Students exercise with home workouts to maintain social distancing


Students are working out from their homes to stay active and socially distant. 

Avery Staker

The COVID-19 pandemic has proven to be a strong force in 2020, but a few Iowa State students are choosing to make light of social distancing by staying active. 

Grace Millsap, sophomore in kinesiology and health, said her workouts help her feel refreshed after doing her coursework. 

“I start my mornings by completing all of my schoolwork for that day,” Millsap said. “I work out after I finish. […] This helps reset my brain after I do my homework.”

For her workouts, Millsap likes running on the nature trails near her home and following along with videos made by fitness YouTubers on a yoga mat in her bedroom. She also enjoys an occasional Rollerblade ride.

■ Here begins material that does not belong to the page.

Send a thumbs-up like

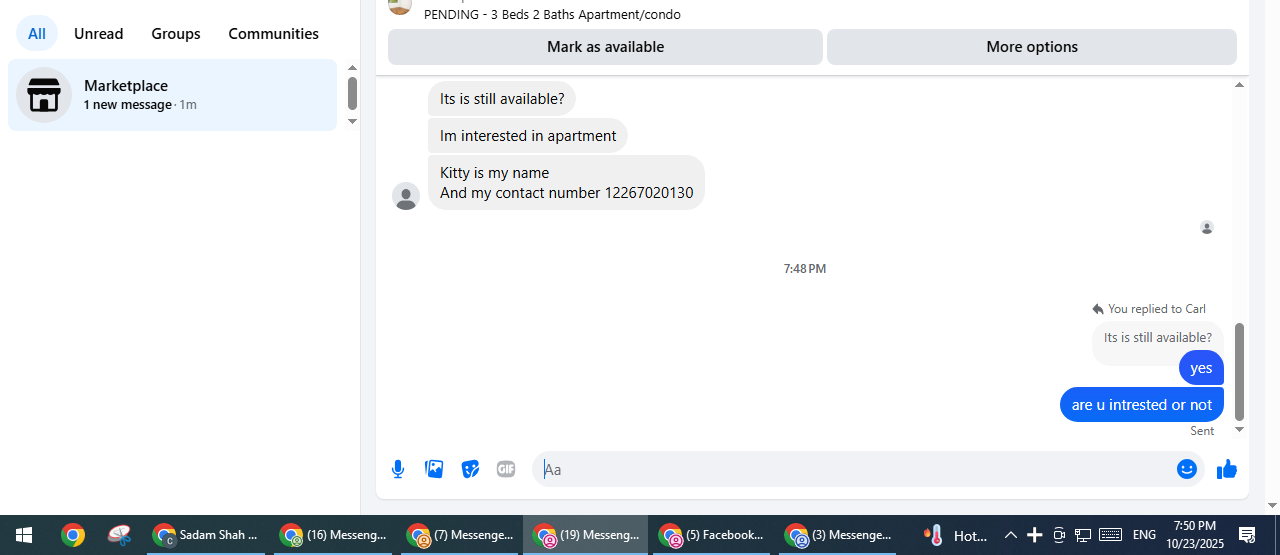1227,469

“I believe that my workouts have helped me succeed in school because it recharges my mind after putting it through strain for most of the day,” Millsap said. “I become frustrated with my siblings [because] we have been spending a lot of time together, so I love spending time alone when I am on a run.”

Alexis Banks, sophomore in pre-architecture, has also crafted a personalized workout schedule while in quarantine. Since the university’s closure, Banks said she has been focusing on her cardio and strength training.

“I work out about five to six times per week, Monday to Saturday in the mornings,” Banks said. “Saturday is less intense and Sunday is my day of rest. […] Every once in a while, I try something new and run in town or around the track at the high school in my hometown.”

Exercising has been a key component to managing stress, Banks said. Her routine helps her remain focused and calm when her workload feels overwhelming. 

“My workouts have been beneficial to me because […] it is a time for my mind to take a break and focus on something other than classes and homework,” she said. “If I am stressed with some homework, I can go for a walk to clear my mind and then get back to work.”

Staying active is an excellent way to manage stress, anxiety and depression, according to an article written by researchers at the Mayo Clinic. Regularly exercising increases the flow of endorphins and boosts overall mood. 

Millsap started her fitness journey recently and has stayed motivated throughout her time at home. “I looked in the mirror and told myself, ‘I can do it.’ […] It will not happen overnight or in a week. It might take months, but it’ll be worth it.”

Banks recommends keeping track of workouts and looking back at the progress you’ve made along your individual journey.

“I made an Instagram account to keep me accountable, because it gives me the opportunity to see how far I have come and been able to log everything I do,” Banks said. “It’s fun to post every day and I have gotten very positive responses from everyone that follows it.”